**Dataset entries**
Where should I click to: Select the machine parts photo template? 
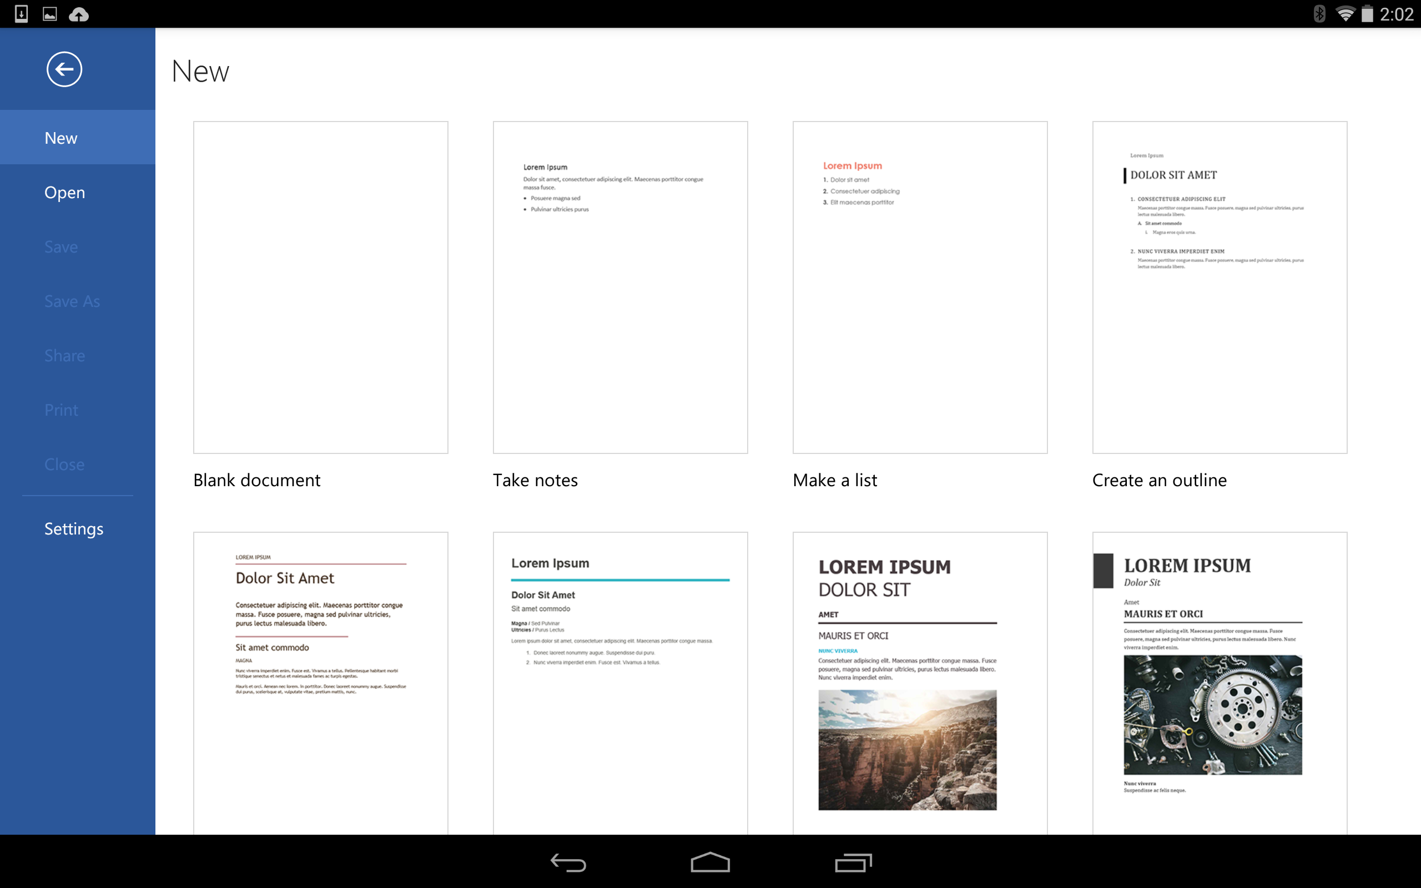click(x=1219, y=675)
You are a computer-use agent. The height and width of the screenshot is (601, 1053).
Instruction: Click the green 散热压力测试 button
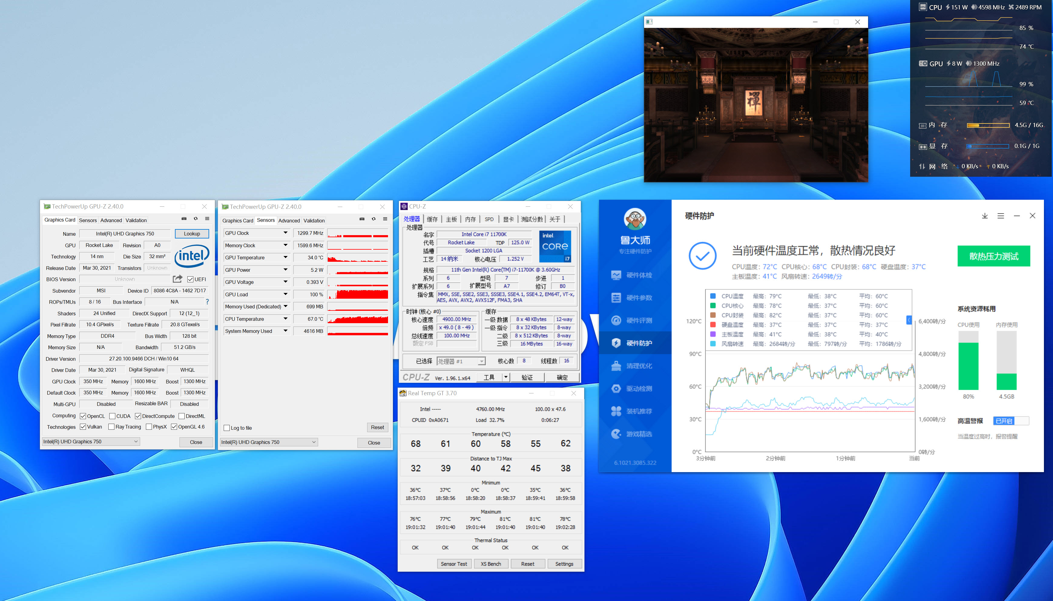click(x=994, y=256)
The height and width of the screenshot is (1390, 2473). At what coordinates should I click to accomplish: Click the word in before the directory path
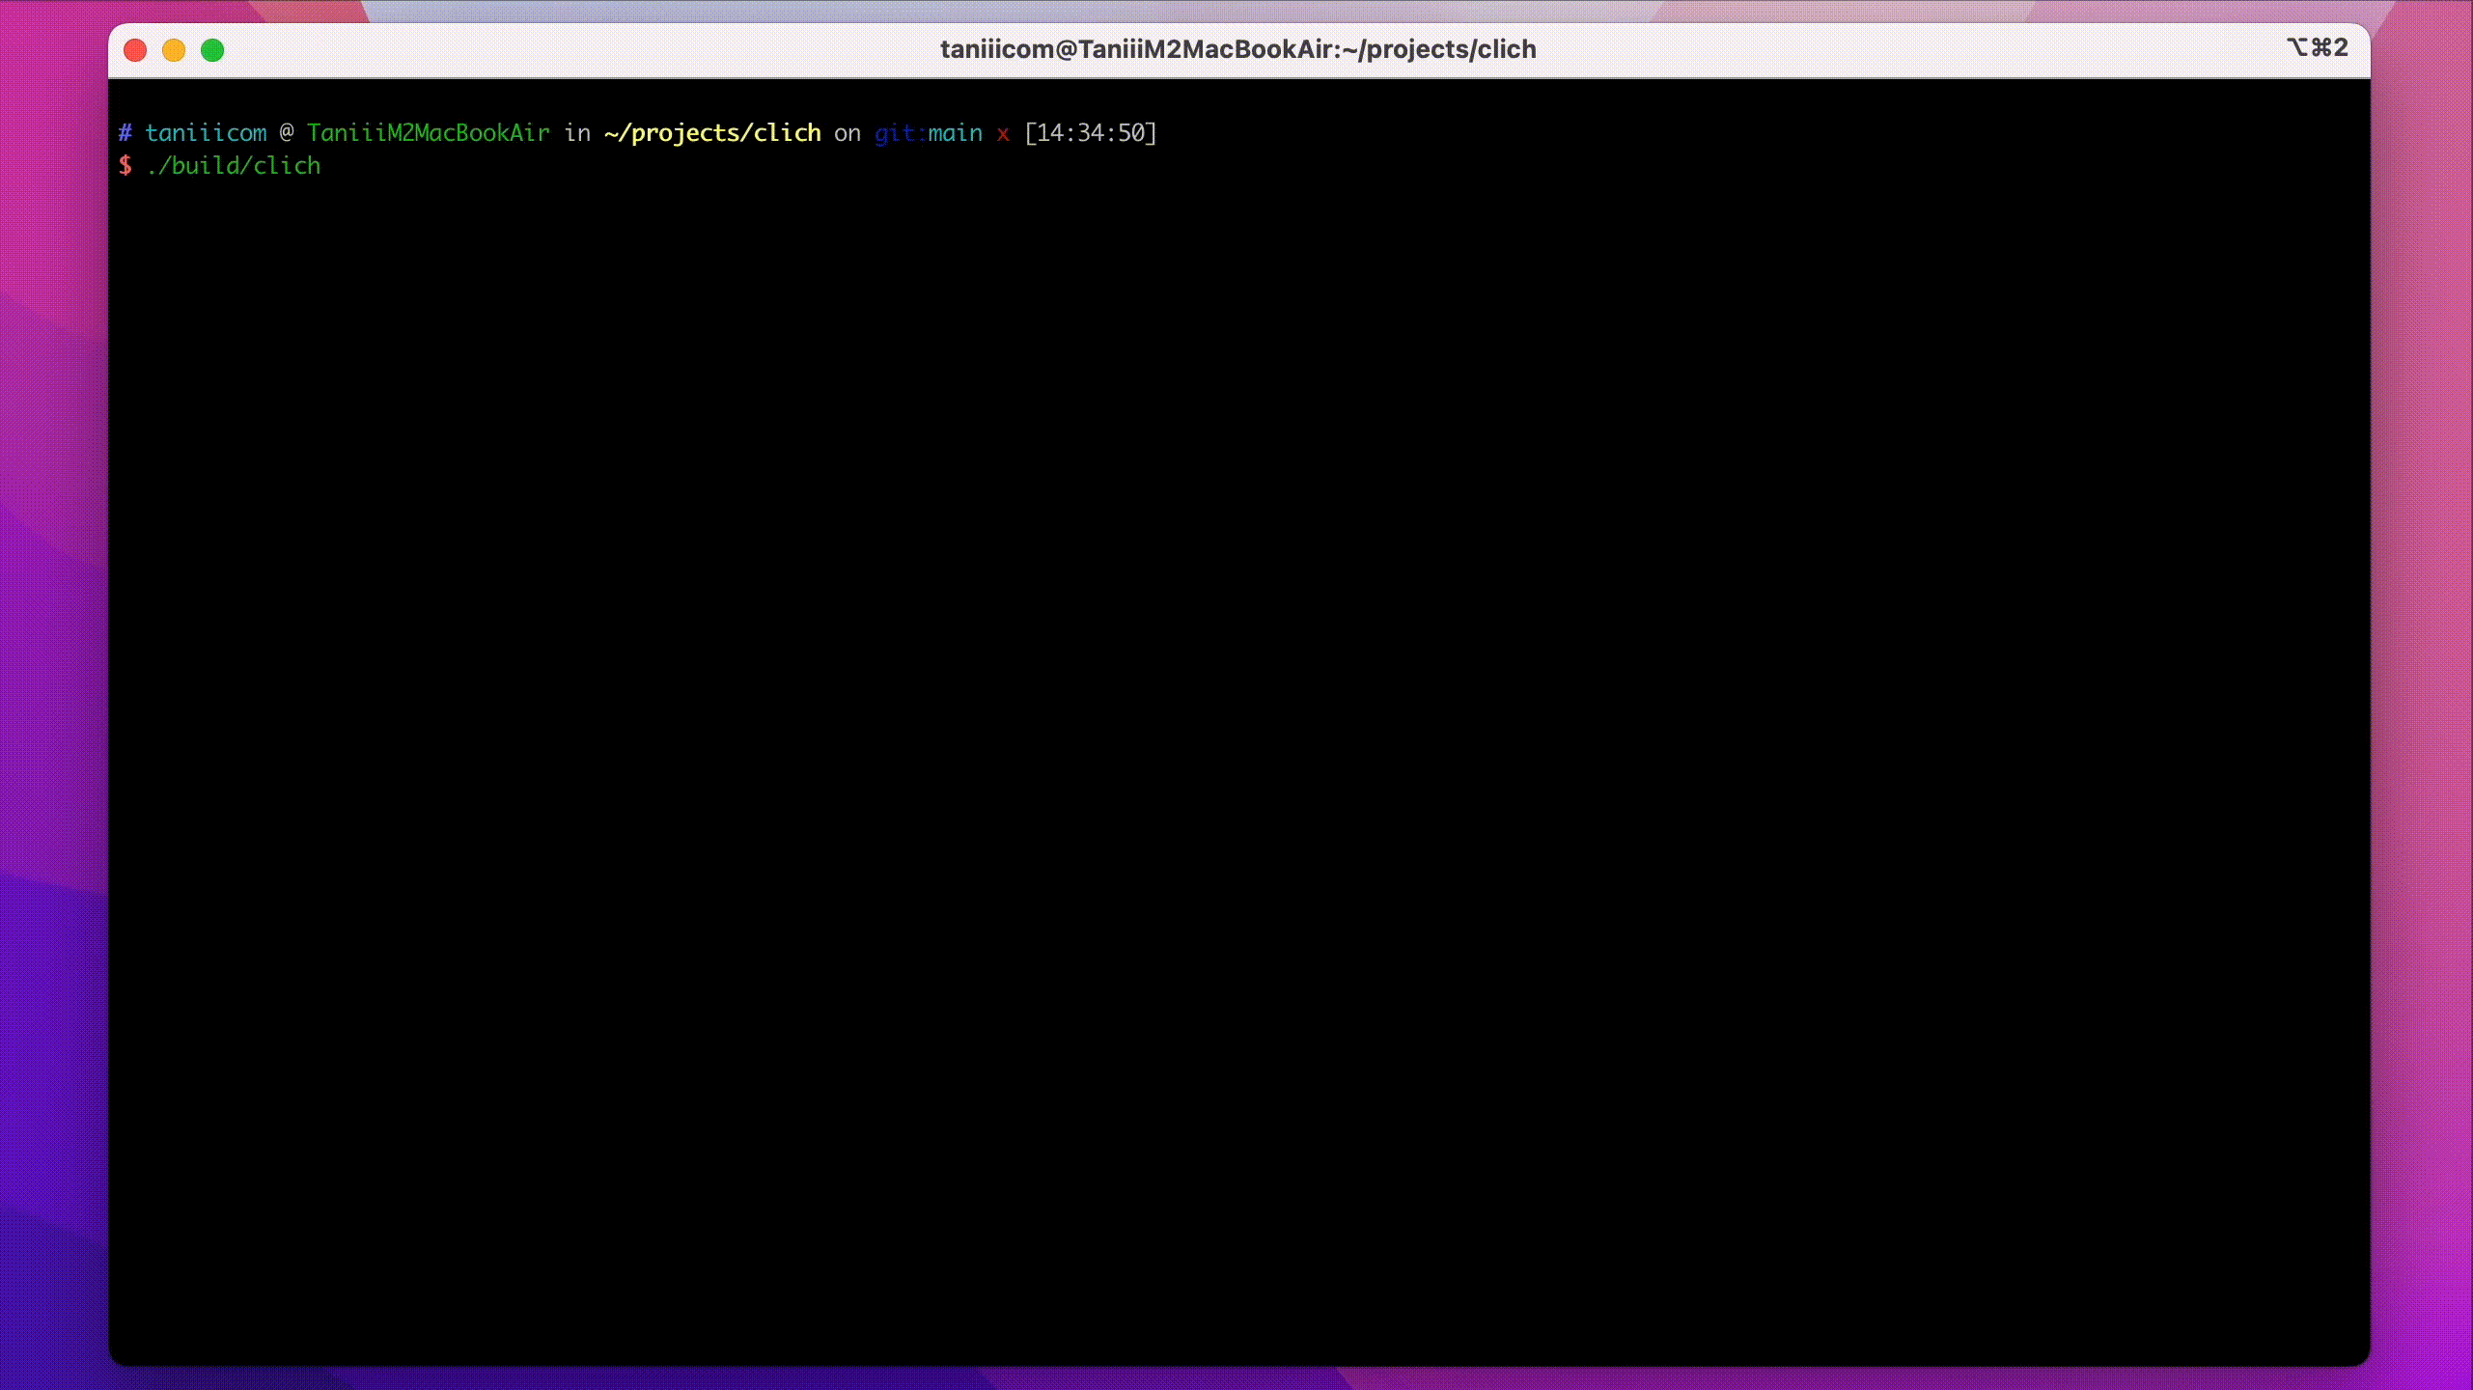point(576,132)
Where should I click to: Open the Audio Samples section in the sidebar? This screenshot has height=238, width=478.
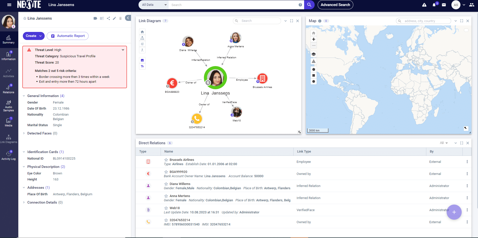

**Work request**
With the images excluded, output every record verbatim.

**Solution for this problem**
Where should I click to: Select the machine parts photo template? 
click(x=1219, y=675)
You are a computer-use agent. The height and width of the screenshot is (601, 1053).
Instruction: Click the green 散热压力测试 button
click(x=994, y=256)
The height and width of the screenshot is (1390, 2473). At what coordinates should I click to accomplish: Click the word in before the directory path
point(576,132)
Where should I click to: Open the Audio Samples section in the sidebar? This screenshot has height=238, width=478.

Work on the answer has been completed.